# WHAT YOU WILL DO:
Each line of the data has to be written out again exactly as shown.

*** DATA FOR REVIEW ***

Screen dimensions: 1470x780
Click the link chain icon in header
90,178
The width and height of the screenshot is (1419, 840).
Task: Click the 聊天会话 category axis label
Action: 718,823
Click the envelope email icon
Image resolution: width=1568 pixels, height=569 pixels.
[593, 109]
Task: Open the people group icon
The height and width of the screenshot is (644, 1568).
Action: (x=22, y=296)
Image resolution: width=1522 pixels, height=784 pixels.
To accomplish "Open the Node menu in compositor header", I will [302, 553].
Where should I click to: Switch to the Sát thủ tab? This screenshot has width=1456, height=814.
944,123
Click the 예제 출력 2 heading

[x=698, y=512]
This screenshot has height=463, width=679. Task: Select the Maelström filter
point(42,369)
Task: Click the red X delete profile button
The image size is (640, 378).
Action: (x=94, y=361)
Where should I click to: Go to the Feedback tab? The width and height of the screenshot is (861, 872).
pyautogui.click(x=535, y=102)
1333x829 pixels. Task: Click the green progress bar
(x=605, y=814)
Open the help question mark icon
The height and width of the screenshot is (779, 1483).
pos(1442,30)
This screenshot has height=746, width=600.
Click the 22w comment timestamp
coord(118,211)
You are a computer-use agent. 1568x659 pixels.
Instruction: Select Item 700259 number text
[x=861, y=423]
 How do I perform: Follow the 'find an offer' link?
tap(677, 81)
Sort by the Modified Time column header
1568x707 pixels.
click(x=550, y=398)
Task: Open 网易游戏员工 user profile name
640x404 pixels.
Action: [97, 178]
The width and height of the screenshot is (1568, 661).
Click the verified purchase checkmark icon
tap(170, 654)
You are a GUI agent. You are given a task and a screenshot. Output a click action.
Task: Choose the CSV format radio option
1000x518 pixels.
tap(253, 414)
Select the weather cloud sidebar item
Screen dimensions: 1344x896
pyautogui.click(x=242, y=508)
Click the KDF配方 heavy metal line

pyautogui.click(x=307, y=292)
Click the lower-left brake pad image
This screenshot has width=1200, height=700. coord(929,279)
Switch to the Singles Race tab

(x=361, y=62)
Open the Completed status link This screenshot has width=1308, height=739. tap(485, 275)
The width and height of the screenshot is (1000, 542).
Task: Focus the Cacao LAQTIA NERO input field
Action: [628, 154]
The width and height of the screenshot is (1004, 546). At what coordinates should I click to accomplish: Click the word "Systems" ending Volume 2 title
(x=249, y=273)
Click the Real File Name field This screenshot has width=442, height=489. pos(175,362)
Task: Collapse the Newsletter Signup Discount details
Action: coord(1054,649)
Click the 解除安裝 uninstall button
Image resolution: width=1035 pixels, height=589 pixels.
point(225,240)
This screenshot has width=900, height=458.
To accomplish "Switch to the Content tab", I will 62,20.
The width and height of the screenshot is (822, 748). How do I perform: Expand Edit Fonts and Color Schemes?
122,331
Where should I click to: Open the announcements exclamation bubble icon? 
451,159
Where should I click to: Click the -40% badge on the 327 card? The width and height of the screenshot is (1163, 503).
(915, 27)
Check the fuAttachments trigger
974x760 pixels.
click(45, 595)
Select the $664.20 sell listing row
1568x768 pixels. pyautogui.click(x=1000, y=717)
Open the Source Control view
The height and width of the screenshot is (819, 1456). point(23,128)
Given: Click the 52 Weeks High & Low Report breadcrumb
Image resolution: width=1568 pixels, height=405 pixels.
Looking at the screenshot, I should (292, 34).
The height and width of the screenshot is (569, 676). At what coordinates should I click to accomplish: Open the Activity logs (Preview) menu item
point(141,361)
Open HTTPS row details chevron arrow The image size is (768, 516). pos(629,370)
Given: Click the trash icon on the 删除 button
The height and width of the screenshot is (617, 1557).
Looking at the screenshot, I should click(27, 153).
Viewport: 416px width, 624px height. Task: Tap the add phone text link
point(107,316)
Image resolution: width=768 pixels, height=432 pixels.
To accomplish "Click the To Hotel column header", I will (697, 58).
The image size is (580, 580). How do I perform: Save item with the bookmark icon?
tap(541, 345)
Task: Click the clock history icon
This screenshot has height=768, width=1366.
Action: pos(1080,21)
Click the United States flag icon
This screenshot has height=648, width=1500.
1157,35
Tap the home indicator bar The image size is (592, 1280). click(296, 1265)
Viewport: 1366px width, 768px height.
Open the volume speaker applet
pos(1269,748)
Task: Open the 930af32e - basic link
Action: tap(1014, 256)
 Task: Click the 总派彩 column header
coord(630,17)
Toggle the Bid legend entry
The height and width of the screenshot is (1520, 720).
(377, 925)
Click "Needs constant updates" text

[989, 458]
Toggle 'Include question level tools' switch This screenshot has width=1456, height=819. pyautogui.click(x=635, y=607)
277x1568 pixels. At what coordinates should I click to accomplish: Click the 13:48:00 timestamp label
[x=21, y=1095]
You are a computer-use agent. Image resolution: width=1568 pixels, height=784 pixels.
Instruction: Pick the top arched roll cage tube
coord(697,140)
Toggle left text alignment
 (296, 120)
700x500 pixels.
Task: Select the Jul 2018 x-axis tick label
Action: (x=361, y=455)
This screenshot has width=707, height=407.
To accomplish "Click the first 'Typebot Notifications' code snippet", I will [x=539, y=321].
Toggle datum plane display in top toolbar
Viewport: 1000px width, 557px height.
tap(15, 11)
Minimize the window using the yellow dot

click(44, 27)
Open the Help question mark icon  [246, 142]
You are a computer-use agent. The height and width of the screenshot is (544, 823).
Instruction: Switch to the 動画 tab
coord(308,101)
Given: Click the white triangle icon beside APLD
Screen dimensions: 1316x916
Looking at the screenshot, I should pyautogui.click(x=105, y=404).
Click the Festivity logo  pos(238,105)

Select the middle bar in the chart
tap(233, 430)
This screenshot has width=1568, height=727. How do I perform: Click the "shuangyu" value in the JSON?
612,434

***

# RESULT OF THIS EXERCISE:
Screen dimensions: 1470x780
Click the link chain icon in header
90,178
The width and height of the screenshot is (1419, 840).
Task: Click the 聊天会话 category axis label
Action: 718,823
Click the envelope email icon
Image resolution: width=1568 pixels, height=569 pixels.
[593, 109]
Task: Open the people group icon
The height and width of the screenshot is (644, 1568).
Action: (x=22, y=296)
Image resolution: width=1522 pixels, height=784 pixels.
To accomplish "Open the Node menu in compositor header", I will [302, 553].
Where should I click to: Switch to the Sát thủ tab? This screenshot has width=1456, height=814.
944,123
Click the 예제 출력 2 heading

[x=698, y=512]
This screenshot has height=463, width=679. Task: Select the Maelström filter
point(42,369)
Task: Click the red X delete profile button
The image size is (640, 378).
Action: (x=94, y=361)
Where should I click to: Go to the Feedback tab? The width and height of the screenshot is (861, 872).
pyautogui.click(x=535, y=102)
1333x829 pixels. Task: Click the green progress bar
(x=605, y=814)
Open the help question mark icon
The height and width of the screenshot is (779, 1483).
pos(1442,30)
This screenshot has height=746, width=600.
Click the 22w comment timestamp
coord(118,211)
You are a computer-use agent. 1568x659 pixels.
Instruction: Select Item 700259 number text
[x=861, y=423]
 How do I perform: Follow the 'find an offer' link?
tap(677, 81)
Sort by the Modified Time column header
1568x707 pixels.
click(x=550, y=398)
Task: Open 网易游戏员工 user profile name
640x404 pixels.
Action: [97, 178]
The width and height of the screenshot is (1568, 661).
Click the verified purchase checkmark icon
tap(170, 654)
You are a GUI agent. You are given a task and a screenshot. Output a click action.
Task: Choose the CSV format radio option
1000x518 pixels.
tap(253, 414)
Select the weather cloud sidebar item
Screen dimensions: 1344x896
pyautogui.click(x=242, y=508)
Click the KDF配方 heavy metal line

pyautogui.click(x=307, y=292)
Click the lower-left brake pad image
This screenshot has width=1200, height=700. coord(929,279)
Switch to the Singles Race tab

(x=361, y=62)
Open the Completed status link This screenshot has width=1308, height=739. tap(485, 275)
The width and height of the screenshot is (1000, 542).
Task: Focus the Cacao LAQTIA NERO input field
Action: [628, 154]
The width and height of the screenshot is (1004, 546). At what coordinates should I click to accomplish: Click the word "Systems" ending Volume 2 title
(x=249, y=273)
Click the Real File Name field This screenshot has width=442, height=489. pos(175,362)
Task: Collapse the Newsletter Signup Discount details
Action: coord(1054,649)
Click the 解除安裝 uninstall button
Image resolution: width=1035 pixels, height=589 pixels.
point(225,240)
This screenshot has width=900, height=458.
To accomplish "Switch to the Content tab", I will 62,20.
The width and height of the screenshot is (822, 748). How do I perform: Expand Edit Fonts and Color Schemes?
122,331
Where should I click to: Open the announcements exclamation bubble icon? 
451,159
Where should I click to: Click the -40% badge on the 327 card? The width and height of the screenshot is (1163, 503).
(915, 27)
Check the fuAttachments trigger
974x760 pixels.
click(45, 595)
Select the $664.20 sell listing row
1568x768 pixels. pyautogui.click(x=1000, y=717)
Open the Source Control view
The height and width of the screenshot is (819, 1456). point(23,128)
Given: Click the 52 Weeks High & Low Report breadcrumb
Image resolution: width=1568 pixels, height=405 pixels.
Looking at the screenshot, I should (292, 34).
The height and width of the screenshot is (569, 676). At what coordinates should I click to accomplish: Open the Activity logs (Preview) menu item
point(141,361)
Open HTTPS row details chevron arrow The image size is (768, 516). pos(629,370)
Given: Click the trash icon on the 删除 button
The height and width of the screenshot is (617, 1557).
Looking at the screenshot, I should click(27, 153).
Viewport: 416px width, 624px height. Task: Tap the add phone text link
point(107,316)
Image resolution: width=768 pixels, height=432 pixels.
To accomplish "Click the To Hotel column header", I will (697, 58).
The image size is (580, 580). How do I perform: Save item with the bookmark icon?
tap(541, 345)
Task: Click the clock history icon
This screenshot has height=768, width=1366.
Action: pos(1080,21)
Click the United States flag icon
This screenshot has height=648, width=1500.
1157,35
Tap the home indicator bar The image size is (592, 1280). click(296, 1265)
Viewport: 1366px width, 768px height.
Open the volume speaker applet
pos(1269,748)
Task: Open the 930af32e - basic link
Action: tap(1014, 256)
 Task: Click the 总派彩 column header
coord(630,17)
Toggle the Bid legend entry
The height and width of the screenshot is (1520, 720).
(377, 925)
Click "Needs constant updates" text

[989, 458]
Toggle 'Include question level tools' switch This screenshot has width=1456, height=819. pyautogui.click(x=635, y=607)
277x1568 pixels. At what coordinates should I click to accomplish: Click the 13:48:00 timestamp label
[x=21, y=1095]
You are a computer-use agent. Image resolution: width=1568 pixels, height=784 pixels.
Instruction: Pick the top arched roll cage tube
coord(697,140)
Toggle left text alignment
 (296, 120)
700x500 pixels.
Task: Select the Jul 2018 x-axis tick label
Action: (x=361, y=455)
This screenshot has width=707, height=407.
To accomplish "Click the first 'Typebot Notifications' code snippet", I will [x=539, y=321].
Toggle datum plane display in top toolbar
Viewport: 1000px width, 557px height.
tap(15, 11)
Minimize the window using the yellow dot

click(44, 27)
Open the Help question mark icon  [246, 142]
You are a computer-use agent. The height and width of the screenshot is (544, 823).
Instruction: Switch to the 動画 tab
coord(308,101)
Given: Click the white triangle icon beside APLD
Screen dimensions: 1316x916
Looking at the screenshot, I should pyautogui.click(x=105, y=404).
Click the Festivity logo  pos(238,105)

Select the middle bar in the chart
tap(233, 430)
This screenshot has width=1568, height=727. How do I perform: Click the "shuangyu" value in the JSON?
612,434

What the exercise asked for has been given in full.